→ RECORDS TO PROCESS
········

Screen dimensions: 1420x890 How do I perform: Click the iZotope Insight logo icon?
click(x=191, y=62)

········

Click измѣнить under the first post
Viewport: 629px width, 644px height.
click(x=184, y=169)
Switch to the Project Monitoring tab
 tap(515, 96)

········

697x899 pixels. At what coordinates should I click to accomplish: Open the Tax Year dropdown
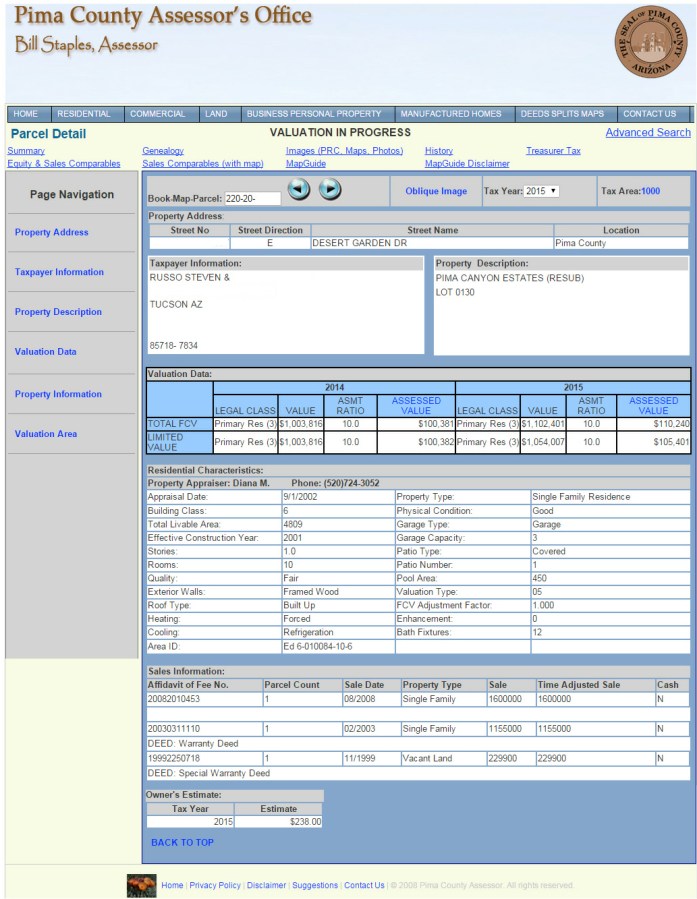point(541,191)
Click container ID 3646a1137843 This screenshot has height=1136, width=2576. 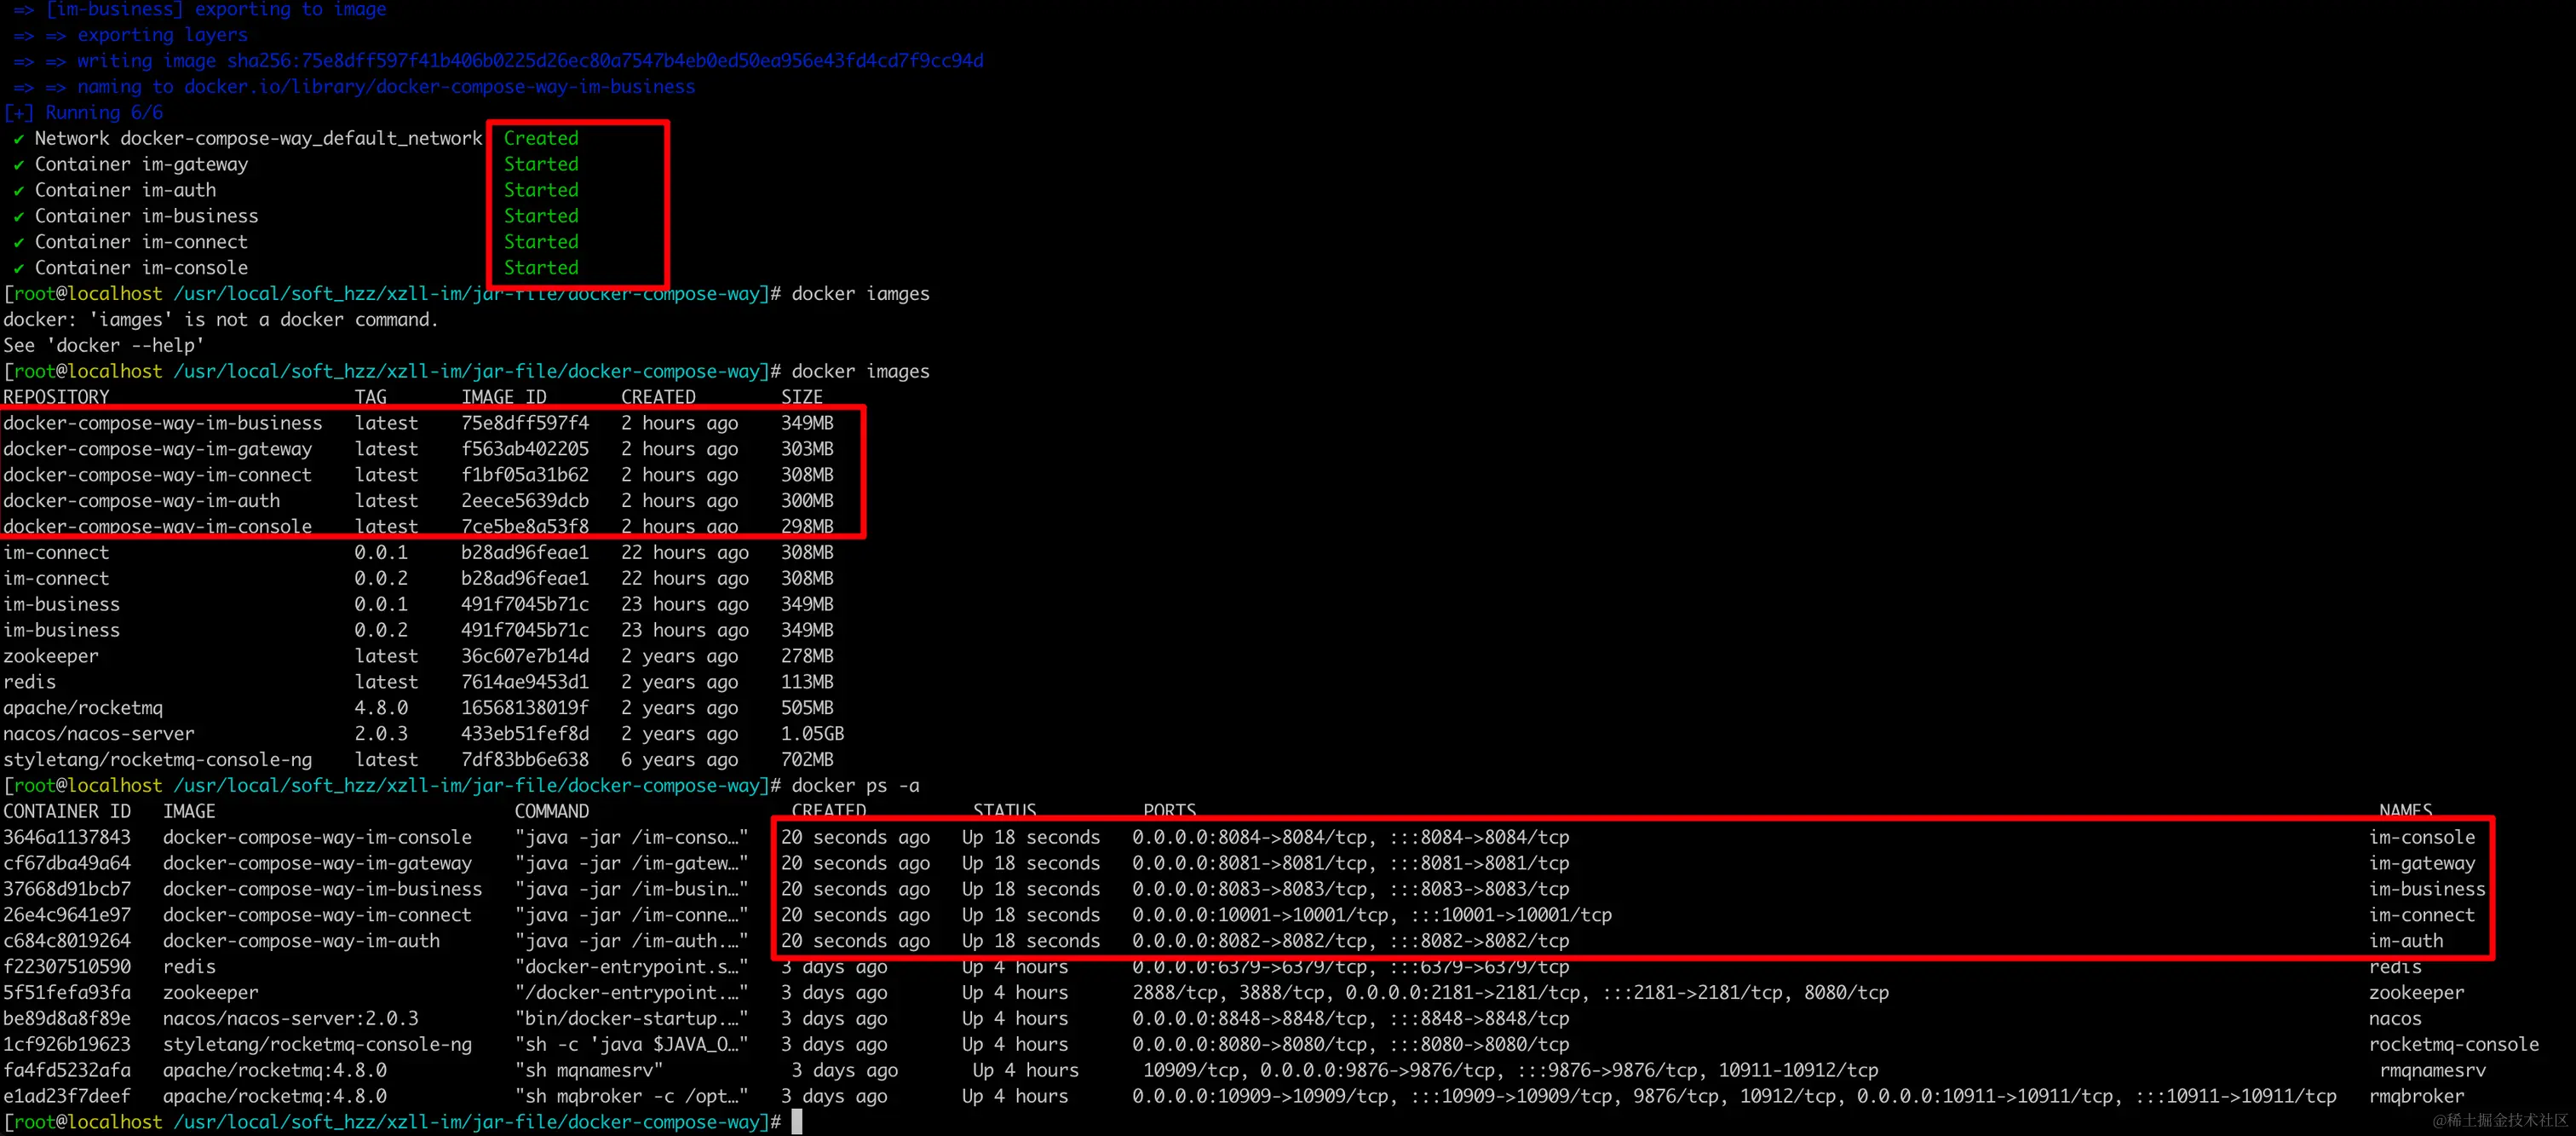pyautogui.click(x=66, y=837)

········

Swap "logo icon" for "logo button" in the part that opens with the line containing "Screen dimensions: 1420x890" and closes with the line containing "click(x=191, y=62)". Return only those lines, with everything else left unchanged.

Screen dimensions: 1420x890 How do I perform: Click the iZotope Insight logo button?
click(x=191, y=62)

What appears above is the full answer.